Napa Fire Captain Steve Becker inspects mobile homes which were destroyed at the Napa Valley Mobile Home Park, in Napa, California, Sunday, Aug. 24, 2014 (Photo: AP)
A 6.0-magnitude earthquake rocked California's scenic Napa Valley wine country Sunday, the strongest to hit the region in a quarter of a century, seriously injuring three and jolting thousands from their sleep.
No deaths were reported, but authorities said a child was in critical condition after being crushed by a fireplace and that some 130 people sought minor medical care and that.
Governor Jerry Brown declared a state of emergency in the wake of the 3:20 am quake, which sparked fires, burst water mains, caused gas leaks and even cracked roads.
The US Geological Survey said the temblor was the most powerful to hit the San Francisco Bay area since the 1989 6.9-magnitude Loma Prieta earthquake.
Many residents of Napa and the surrounding area, home to some of California's most celebrated wineries, were roused from sleep in a state of panic when the ground started shaking.
Among them was David Gadlin, manager of Lucero Olive Oil shop in downtown Napa, who raced to the store to find the floor coated with olive oil, vinegar and shattered glass.
"It could have been a lot worse if it happened during the day when customers and workers were inside," he said. "We will get through this."
Napa city officials said three people suffered serious injuries, including a child who had to be airlifted to a hospital for neurological care.
The Queen of the Valley Medical Center meanwhile treated 125 patients for minor injuries such as cuts and bruises.
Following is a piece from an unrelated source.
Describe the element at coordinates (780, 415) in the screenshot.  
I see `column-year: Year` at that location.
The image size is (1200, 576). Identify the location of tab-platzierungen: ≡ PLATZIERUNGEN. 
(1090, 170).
Another eight received care at St Helena Hospital, according to officials.
Authorities flagged 33 buildings, including a senior center, as too damaged for occupancy, and portions of the city's downtown were cordoned off with yellow tape.
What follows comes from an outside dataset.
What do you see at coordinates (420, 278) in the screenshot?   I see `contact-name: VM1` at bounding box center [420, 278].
Fire destroyed four mobile homes and damaged two others at a trailer park in the area, while crews extinguished blazes in two other residential neighborhoods.
As inspectors hustled from building to building to check safety and risk of further collapse, Napa city officials said they had received more than 100 phone calls from people reporting gas leaks.
However, city public works director Jack LaRochelle said "the big thing we're looking at from a public-works and infrastructure standpoint is the water-main system."
The Napa city official said 60 water-main breaks occurred following the quake, which struck near American Canyon some 40 miles (64 kilometers) northeast of San Francisco, according to USGS.
LaRochelle said that 20 of the breaks had been isolated and shut off and that five teams were working in 12-hour shifts to restore water to areas where it didn't exist or had minimal pressure.
He added that Napa's roads were in good shape with only a handful of "buckling streets, but nothing that's really serious enough to cause us to close a road. Our bridges are in pretty good shape."
Dorothy Roberts, Napa city clerk, told AFP multiple reports of structural damage had come in and that brick buildings in particular had been hard-hit.
Power remained knocked out to fewer than 10,000 customers in the area, according to the Pacific Gas and Electric Company, which said it would be restored by Monday afternoon at the latest.
Some households were also experiencing water problems.
The city of Napa advised bottled or boiled water for drinking in houses where the water had been cut off during the day, and also set up water stations to distribute clean water.
The earthquake was felt as far away as San Francisco, as far east as Sacramento and as far south as Santa Cruz.
USGS expert Jessica Turner told KCBS radio that aftershocks of up to 5.0 are likely in the next week.
A handful of small aftershocks had already been recorded by USGS.
"Any time we have an earthquake, whether it's magnitude 6.0 or smaller, they serve as a good reminder that we do live in earthquake country and need to be prepared," USGS spokeswoman Susan Garcia told AFP.
As the dust cleared, merchants covered broken windows with plywood and cleaned glass shards and rubble from sidewalks.
At the Golden Owl Tattoo shop, the shaking took an unexpected toll on a personal collection of paintings, skulls and taxidermy pieces.
"You can't put a price on a 65-year-old African elk skull," owner Donavan Kinyon said.